I asked her what had made her better. The couple credited exercise, dietary changes, medication adjustments, and strict monitoring of her diabetes.

But surely she had been encouraged to do these things after her first two heart attacks. What made the difference this time?

“Jayshree,” Vibha said, naming the health coach [who previously worked at] Dunkin’ Donuts, who also speaks Gujarati.

“Jayshree pushes her, and she listens to her only and not to me,” Bharat said.

“Why do you listen to Jayshree?” I asked Vibha.

“Because she talks like my mother,” she said.

I won’t summarize the whole article – you should go read it for yourself. One important point is that the new healthcare law authorizes changes to Medicare and Medicaid payments to encourage providers to develop mechanisms for providing this kind of coordinated, prevention-focused care (medical homes and accountable care organizations). Our current fee-for-service system encourages a greater quantity of care but not necessarily higher-quality care, so changing the way we pay healthcare providers has the potential to lower costs while improving quality. Gawande’s article suggests we can achieve this kind of win-win outcome for the highest-cost patients.

The article also hints at some other lessons that are important to bear in mind when considering how to get healthcare costs under control:

Cost-sharing is a blunt instrument. Gawande visited Verisk Health, a company that advises employers on ways to reduce their healthcare spending, and learned about the results of an analysis they ran for an information-technology company. The company hoped that by raising co-payments it could discourage employees from seeking unnecessary care, but health costs kept rising. Verisk found that many of those who accounted for high costs were early retirees who had multiple chronic conditions and started putting off preventive care when co-payments rose. Yet if co-payments are low or non-existent, people may use care they don’t really need (and which could put them at risk of other problems – e.g., radiation from unnecessary CT scans).

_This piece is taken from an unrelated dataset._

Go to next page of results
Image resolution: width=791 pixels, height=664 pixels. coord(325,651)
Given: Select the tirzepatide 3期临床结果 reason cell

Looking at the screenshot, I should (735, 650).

Execution matters: It’s clear from the article that the people who are trying to provide radically different care to the sickest patients are passionate and dedicated. The center in Atlantic City put a great deal of effort into hiring health coaches who could connect with the patient population. I suspect the staff involved in these efforts are pouring huge amounts of time and energy into their work, and that they have charisma to inspire others (patients, new staffers, funders) to join in. Can their efforts be replicated nationwide? I think they can be, at least to some extent – after all, the healthcare field is full of smart, dedicated, hardworking professionals. But if replication is sloppy, huge potential savings will become smaller actual savings.

One person’s loss is someone else’s income: All the inefficient care patients are getting is putting money in someone’s pockets, and those recipients have a vested interest in seeing the system stay the way it is. Gawande notes that some of the Atlantic City patients’ doctors were resistant to working with the new system. Paying doctors for quality rather than quantity would address this issue, but how do we get there from here?

Someone has to bear the risk: In the Atlantic City example, the insurers (the union and self-ensured hospital) have shifted risk from themselves to the Special Care Center: they’re now paying a flat fee for their sickest patients, and the Center is hoping those payments will cover what it spends on those patients. Now that the Center is bearing the risk (and a potential reward), it has a powerful incentive to keep costs low through care coordination and preventive care. They have confidence in their system, but they could easily suffer financial losses if a few patients don’t respond well to the model. But it’s understandable that not all provider groups will be eager to take on such risk.

Saving money by providing more efficient care to the sickest patients isn’t an easy fix, and won’t by itself solve our problem with ballooning healthcare costs. But figuring out how to do it – and do it everywhere – is worth the effort.